START Given data
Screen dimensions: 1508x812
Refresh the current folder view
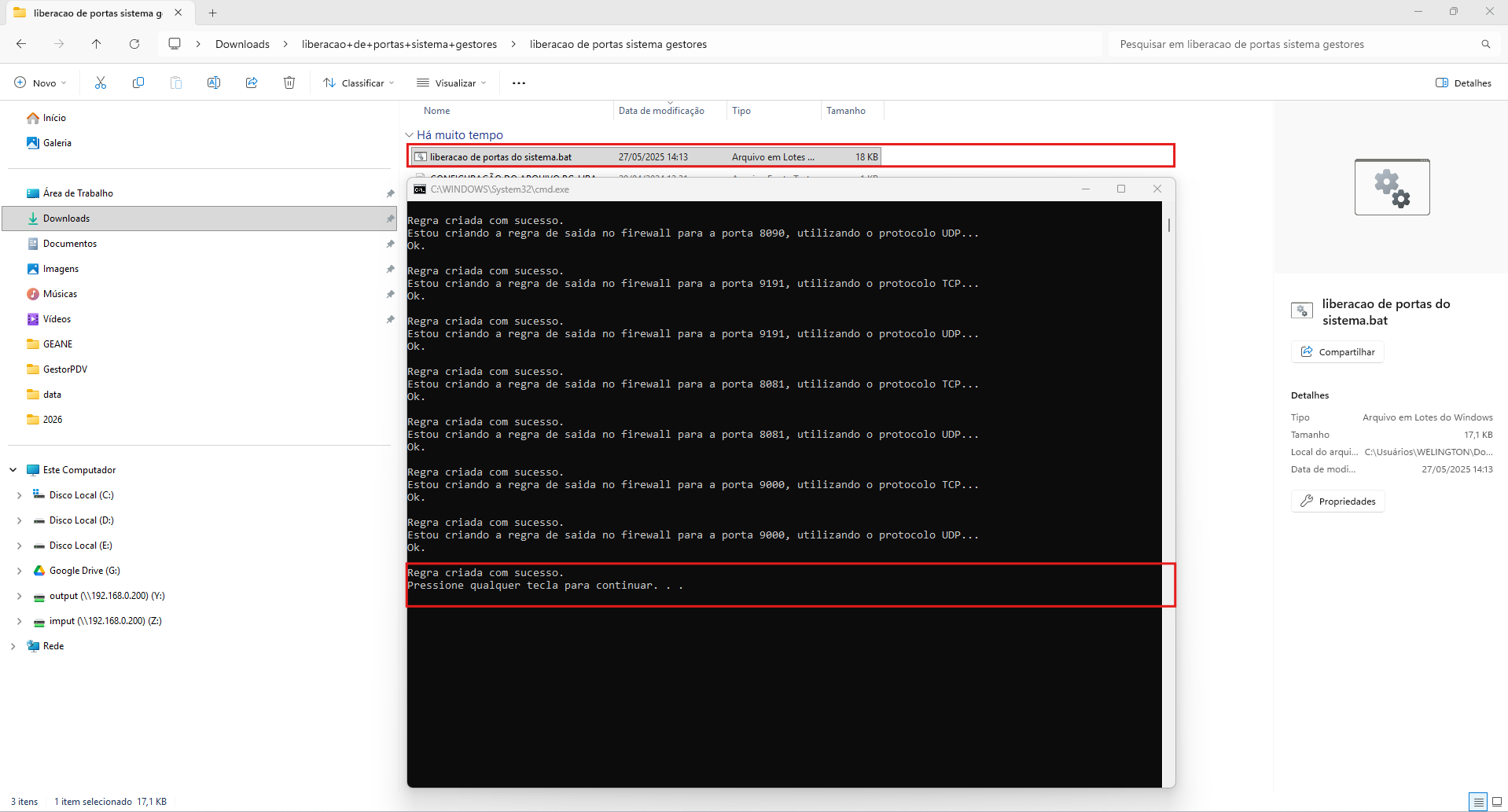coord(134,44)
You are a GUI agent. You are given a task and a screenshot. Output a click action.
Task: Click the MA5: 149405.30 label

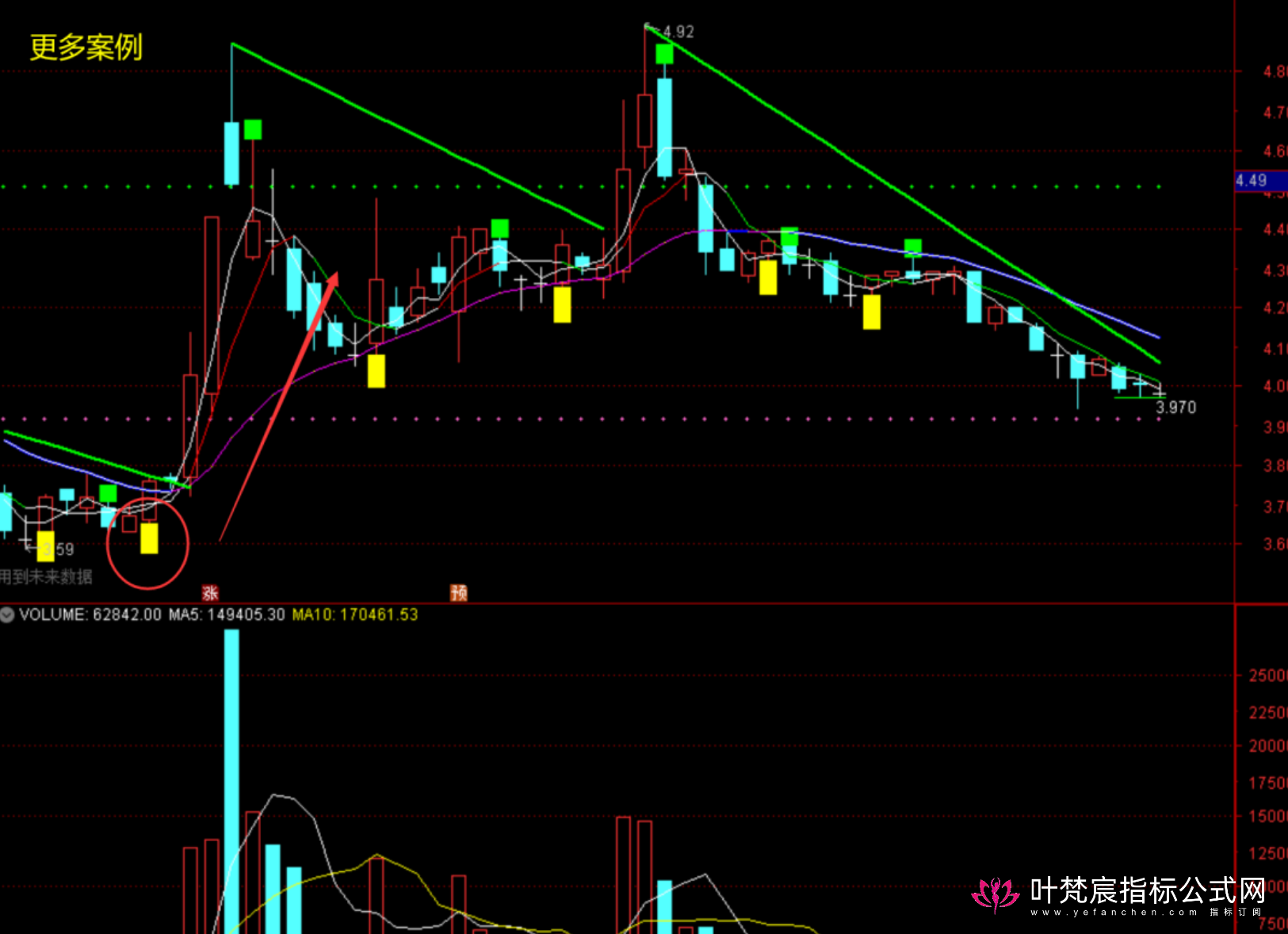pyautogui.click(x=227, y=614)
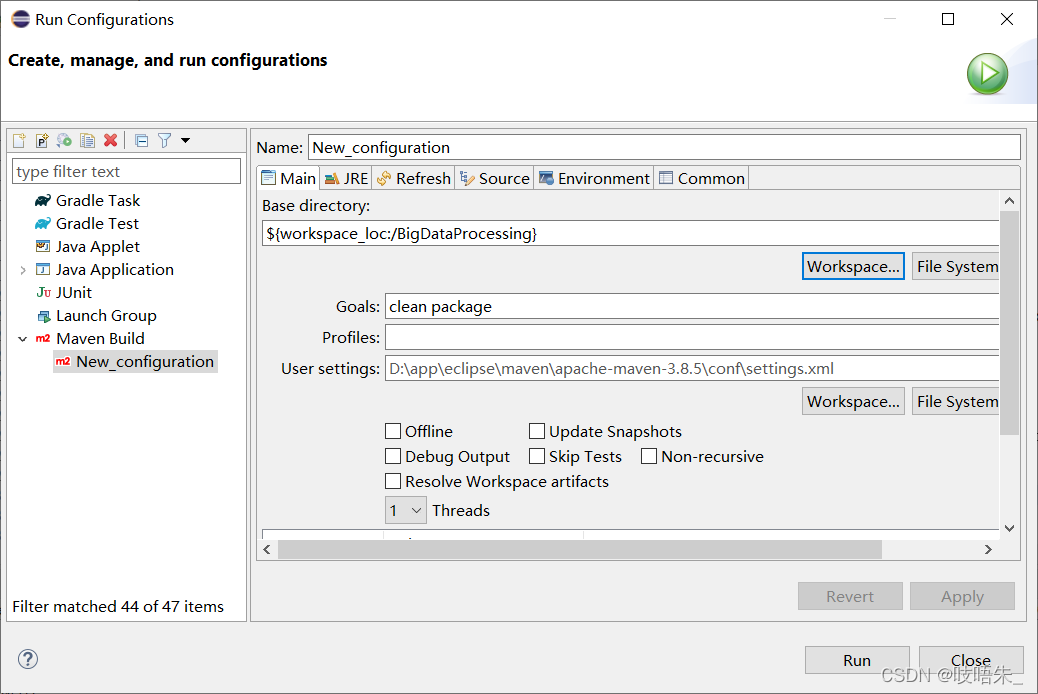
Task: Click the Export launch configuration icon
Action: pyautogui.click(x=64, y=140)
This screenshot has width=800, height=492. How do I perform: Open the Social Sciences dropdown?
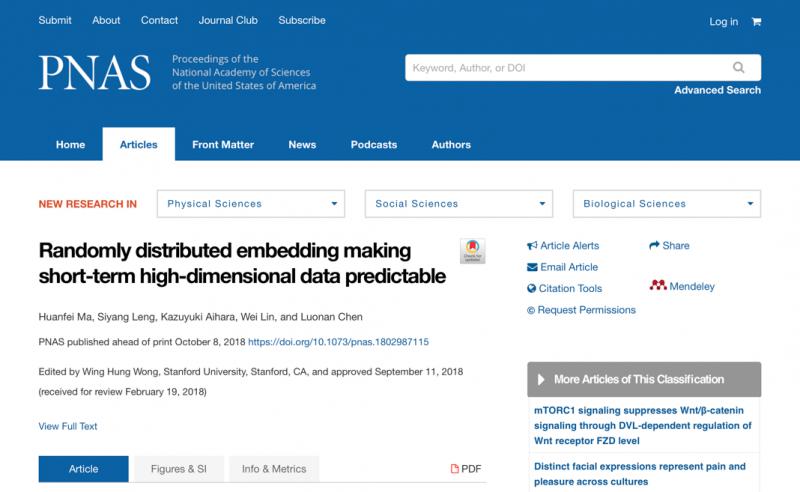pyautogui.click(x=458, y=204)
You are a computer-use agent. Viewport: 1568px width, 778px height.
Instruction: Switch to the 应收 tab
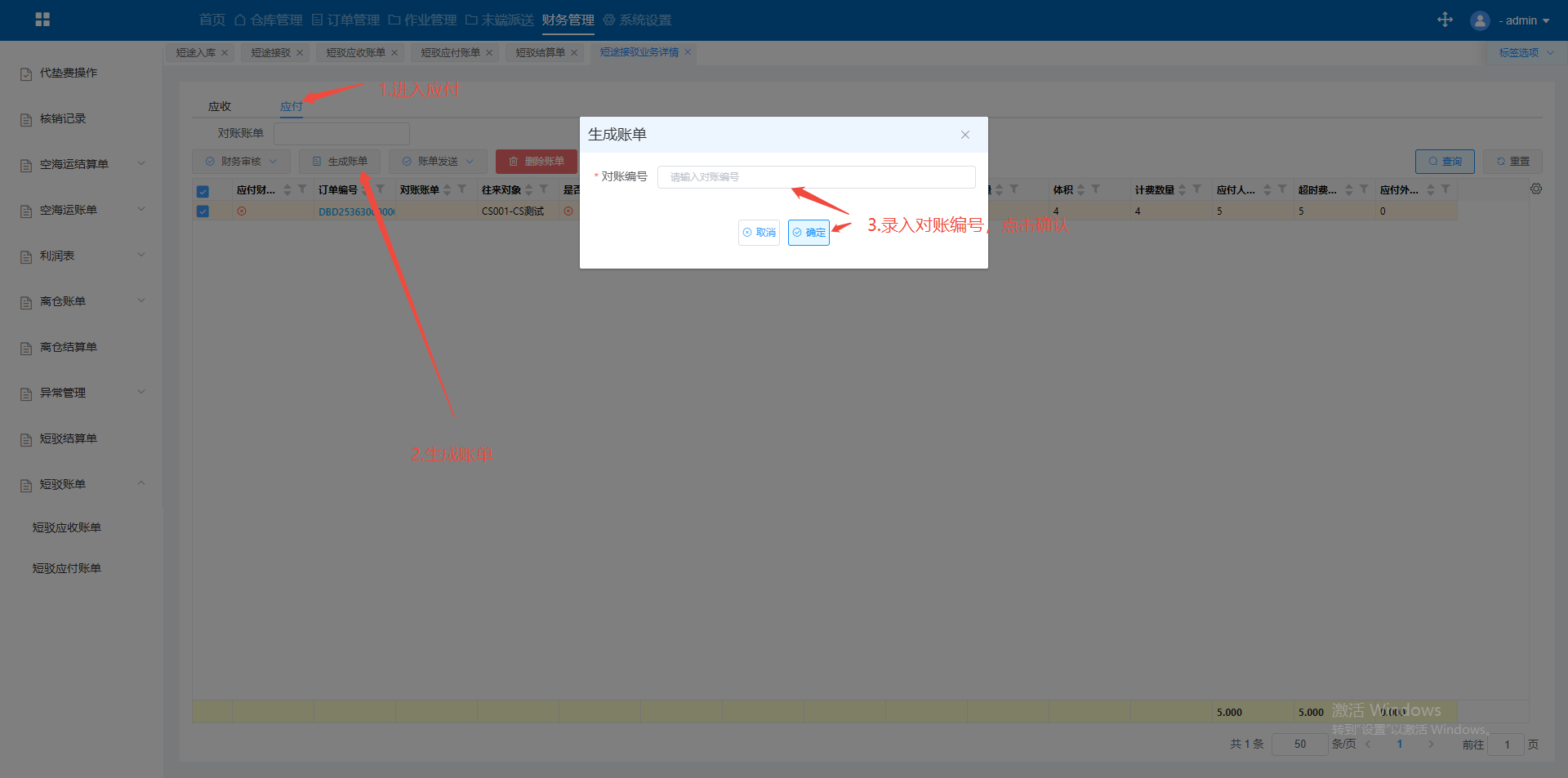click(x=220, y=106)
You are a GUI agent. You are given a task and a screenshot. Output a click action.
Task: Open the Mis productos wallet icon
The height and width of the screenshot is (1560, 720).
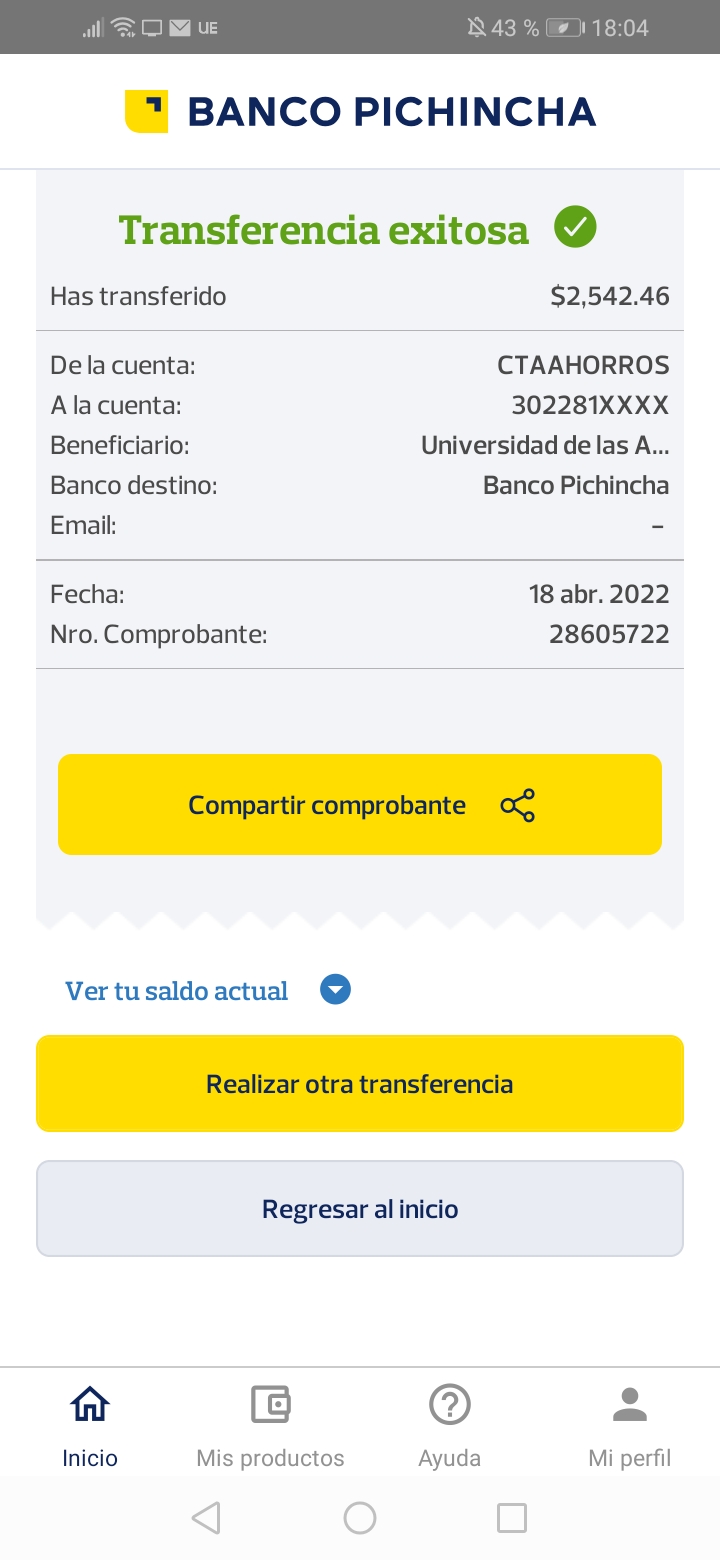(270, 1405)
END Given data
Each entry shown above must be quoted exactly, with its pictures left out.

Screen dimensions: 1508x812
Refresh the current folder view
coord(134,44)
You are a GUI agent. You are given a task and a screenshot. Output a click action.
Task: Click the MA5: 149405.30 label

pyautogui.click(x=227, y=614)
Task: Click the Export launch configuration icon
Action: pyautogui.click(x=64, y=140)
This screenshot has width=800, height=492. How do I perform: Open the Social Sciences dropdown?
pyautogui.click(x=458, y=204)
You are a computer-use agent. Viewport: 1568px width, 778px height.
Instruction: Switch to the 应收 tab
click(x=220, y=106)
You are a GUI agent. You are given a task and a screenshot. Output a click action.
Task: Open the Mis productos wallet icon
The height and width of the screenshot is (1560, 720).
(270, 1405)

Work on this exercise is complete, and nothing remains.